MALİYETİ YÜKSEK DEĞİL
Türk Yapısal Çelik Derneği'nin (TUCSA) verilerine göre Türkiye, çelik üretimi açısından son 10 yılda dünyada yedi ile 10'uncu sırada yer alırken, Avrupa'da ise bir ya da ikinci sıralarda bulunuyor. Türk Yapısal Çelik Derneği Başkanı ve Avrupa Çelik Yapılar Birliği önceki Başkanı H. Yener Gür'eş, "Ülkemizde konutların sadece yüzde 1.5-2'si çelik olarak yapılıyor. Sanayi yapıları gibi üst yapılar ile köprü-kule gibi alt yapılar dahil toplam yapıların yüzde 5-6'sı çelik ile inşa ediliyor" diyor ve çelik yapılarla ilgili akıllarda; pahalı olması, yangına karşı hassas olması, korozyona uğraması ve ömrünün kısa olduğu ile ilgili soru işaretleri olduğunu söylüyor.

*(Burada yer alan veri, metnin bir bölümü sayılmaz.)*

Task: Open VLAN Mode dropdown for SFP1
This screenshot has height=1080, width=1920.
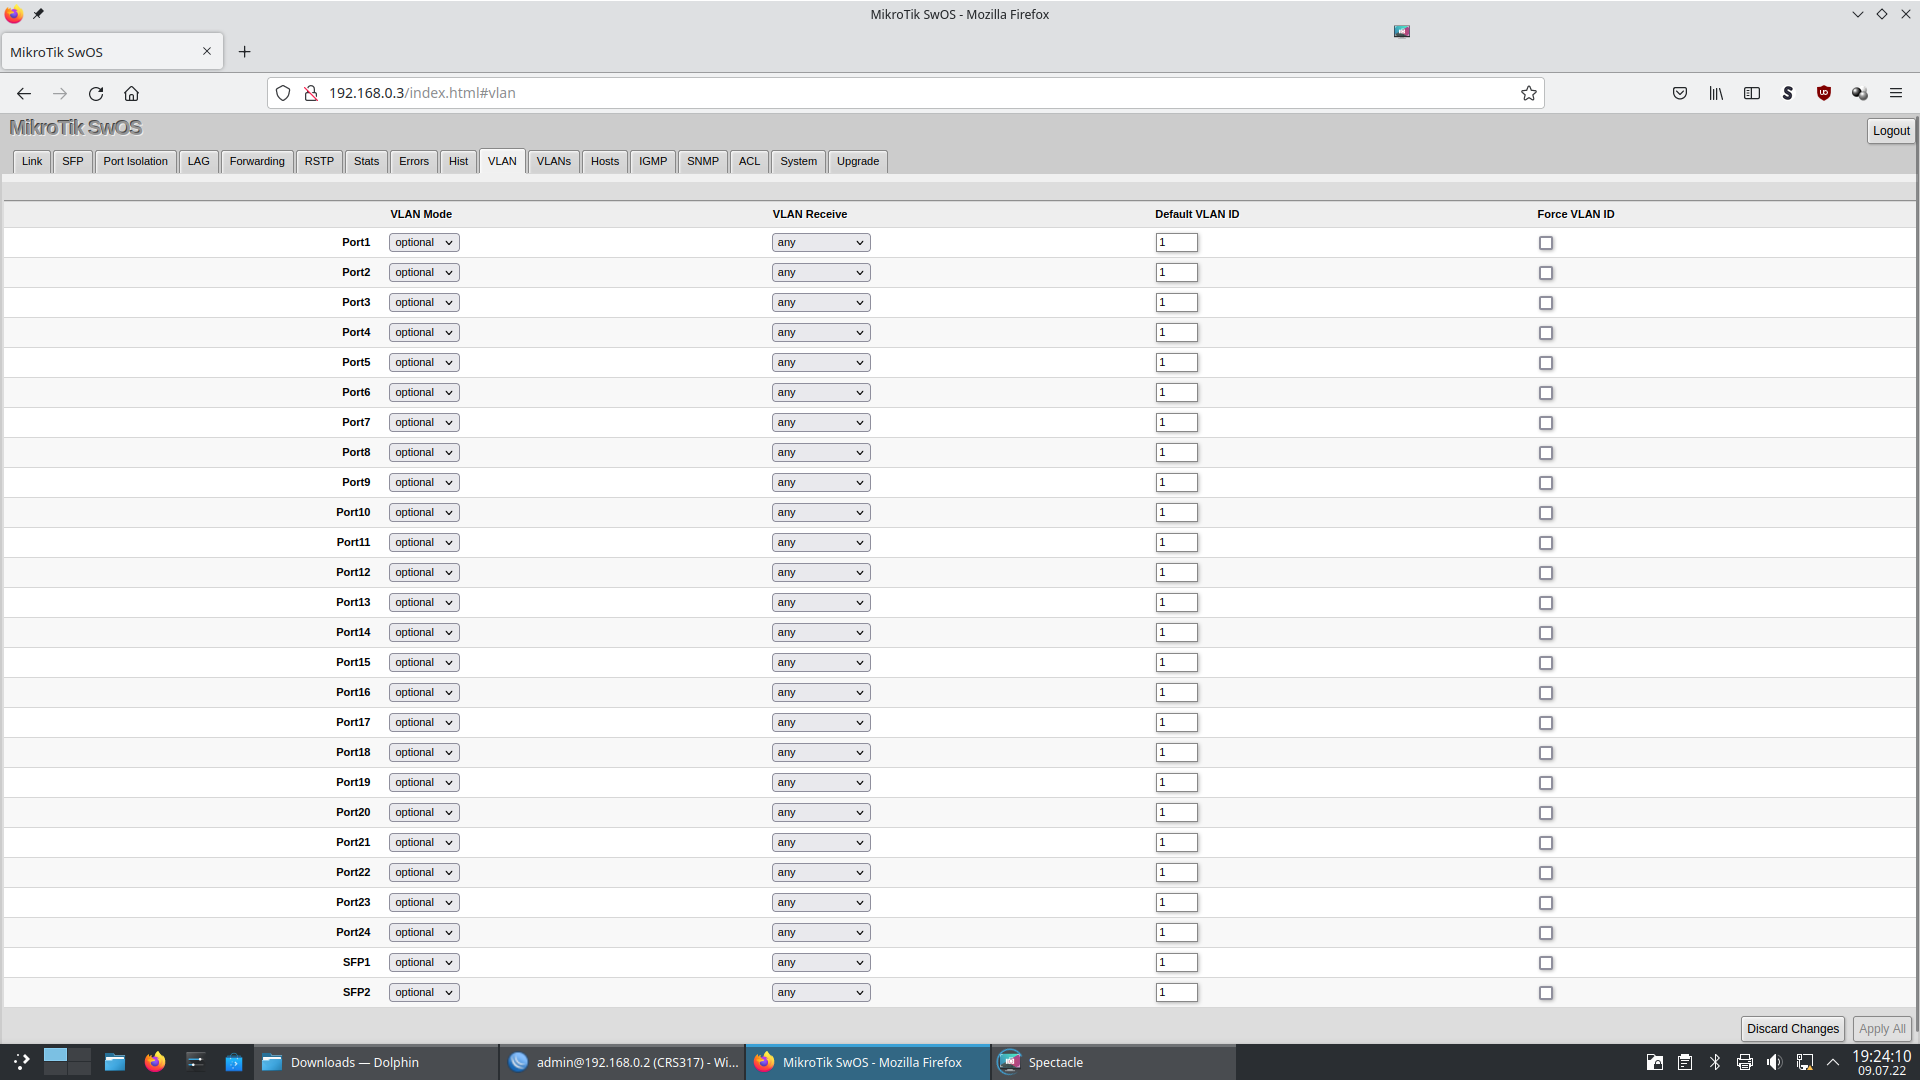Action: click(x=423, y=963)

Çelik yapı yaptıracak kişilerin aklındaki en büyük soru maliyet. Gür'eş, 'çelik gerçekten pahalı mıdır' yerine doğru sorunun 'çelik ekonomik midir' olması gerektiğini savunuyor. "Pahalılık kavramı, ilk yapım maliyetini ifade eder. İlk yatırım maliyeti; projesine bağlı olarak bazen daha ucuz, bazen daha pahalı olabilir. Bir yapının ekonomikliği değerlendirilirken, yapının kullanım ömrü boyunca işletme, bakım tutum ve onarım gibi masrafları ile ömrü sona erdiğinde yıkım ve söküm safhasındaki maliyetler de hesaba katılır. İşte bu durumda çelik yapılar, her zaman daha ekonomiktir" diyor Gür'eş.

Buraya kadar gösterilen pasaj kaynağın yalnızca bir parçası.